## Exercise brief
Once the line with "[SOL] (740, 2258)" is found in the data, output it and each following line exactly, up to and including the line with "[ANPC] (708, 2258)", and nothing before or after.

## Supplied records
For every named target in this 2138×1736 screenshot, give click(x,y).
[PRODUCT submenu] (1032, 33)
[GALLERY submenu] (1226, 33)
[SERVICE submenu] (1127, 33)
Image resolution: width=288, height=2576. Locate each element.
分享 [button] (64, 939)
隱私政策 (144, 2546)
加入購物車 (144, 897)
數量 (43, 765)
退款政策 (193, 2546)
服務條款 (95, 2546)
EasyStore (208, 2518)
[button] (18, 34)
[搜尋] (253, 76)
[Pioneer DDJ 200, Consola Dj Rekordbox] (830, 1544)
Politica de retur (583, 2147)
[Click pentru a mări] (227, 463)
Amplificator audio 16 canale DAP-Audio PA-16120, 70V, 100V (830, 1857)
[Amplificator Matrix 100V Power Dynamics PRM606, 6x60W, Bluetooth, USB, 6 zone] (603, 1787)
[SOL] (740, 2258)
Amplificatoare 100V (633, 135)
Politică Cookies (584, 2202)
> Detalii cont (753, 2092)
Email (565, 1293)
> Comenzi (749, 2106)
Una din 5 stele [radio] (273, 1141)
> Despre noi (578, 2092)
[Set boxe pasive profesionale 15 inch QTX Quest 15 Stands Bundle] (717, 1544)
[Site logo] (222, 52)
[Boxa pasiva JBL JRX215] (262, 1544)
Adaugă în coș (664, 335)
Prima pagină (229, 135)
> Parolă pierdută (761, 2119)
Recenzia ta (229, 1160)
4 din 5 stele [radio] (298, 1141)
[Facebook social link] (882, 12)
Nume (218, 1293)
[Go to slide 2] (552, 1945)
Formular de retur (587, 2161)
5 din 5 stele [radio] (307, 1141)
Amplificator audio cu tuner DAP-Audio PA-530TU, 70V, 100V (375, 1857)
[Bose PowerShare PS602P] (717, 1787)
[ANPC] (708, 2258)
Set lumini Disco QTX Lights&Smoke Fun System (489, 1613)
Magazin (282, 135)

## Final answer
[SOL] (740, 2258)
Amplificatoare 100V (633, 135)
Politică Cookies (584, 2202)
> Detalii cont (753, 2092)
Email (565, 1293)
> Comenzi (749, 2106)
Una din 5 stele [radio] (273, 1141)
> Despre noi (578, 2092)
[Set boxe pasive profesionale 15 inch QTX Quest 15 Stands Bundle] (717, 1544)
[Site logo] (222, 52)
[Boxa pasiva JBL JRX215] (262, 1544)
Adaugă în coș (664, 335)
Prima pagină (229, 135)
> Parolă pierdută (761, 2119)
Recenzia ta (229, 1160)
4 din 5 stele [radio] (298, 1141)
[Facebook social link] (882, 12)
Nume (218, 1293)
[Go to slide 2] (552, 1945)
Formular de retur (587, 2161)
5 din 5 stele [radio] (307, 1141)
Amplificator audio cu tuner DAP-Audio PA-530TU, 70V, 100V (375, 1857)
[Bose PowerShare PS602P] (717, 1787)
[ANPC] (708, 2258)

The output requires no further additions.